Two Christmases ago, one pharmacy embarrassed me in front of everyone waiting in the line and refused to sell me them. I know this was right of them to do, but it did seem strange to just mention it then when I'd been visiting regularly for 18 months.
After the incident I looked online and found a licensed website that sell them within the UK. Now, I get them delivered monthly. I go through around 2100 tabs over 4/5 weeks. 1112mg a night. (Even working this oh freaks me out!
I know this is bad but I'm worried that my judgment of taking them is be impacted by the drug itself.
I know these things must be causing all sorts of problems - not least my mood changes and depression - but I'm finding it hard to come off them.
In the times I've tried over the last year or so, I could feel myself steadily feeling more awake and alert.

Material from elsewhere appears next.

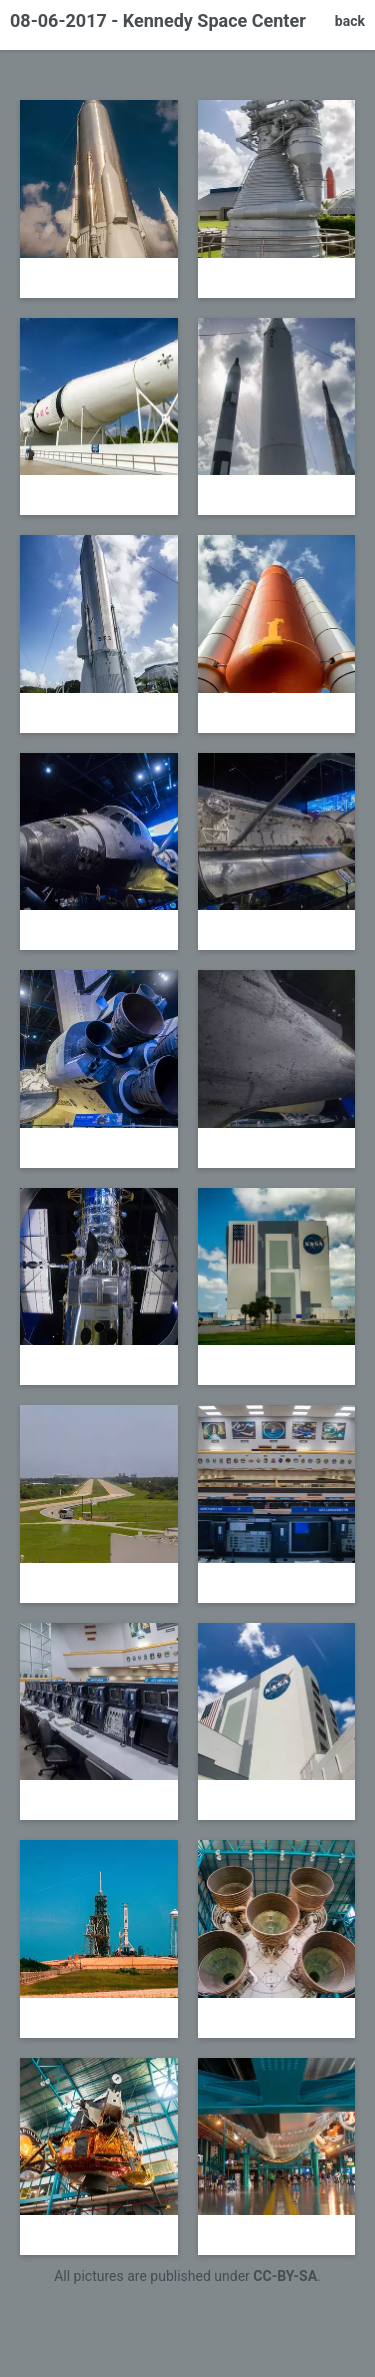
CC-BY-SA (285, 2276)
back (350, 21)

Others described this as hyperactive and fidgety, almost bipolar.
One occasion my boss took me aside to ask if I was ok. I was perhaps a bit chatty and high. I was told (nicely) to calm down.
I know that the tablets suppress my energy and nervous system but coming off them worries me because I think I may have messed up my body for good. I'll be forever restless and over reactive.
I don't feel comfortable talking about it with anyone else. I live alone, hold a good job but my moods are dark and... Well, I just don't know the best way forward.
Should I stop taking them and 'deal' with energy search, or is there something that I can take to help?
1 like, 3 replies
SkyeBeth ross42985
Posted
Once you get of them you will not forever feel restless and over active. The brain is capable of healing from the worse damage, it just takes time. I know it will be scary going off them. We all use our addictions as a crutch and once that crutch is taken away we are left floundering. But this too shall pass. Whatever you do don't try to go at it alone, talk to your GP.
Louisaluvsrio ross42985
Posted
You haven't messed up your body yet. See your doctor and maybe he will give you just ONE pill to take at night to help you sleep.
As for being manic, I wish I was manic without my speed.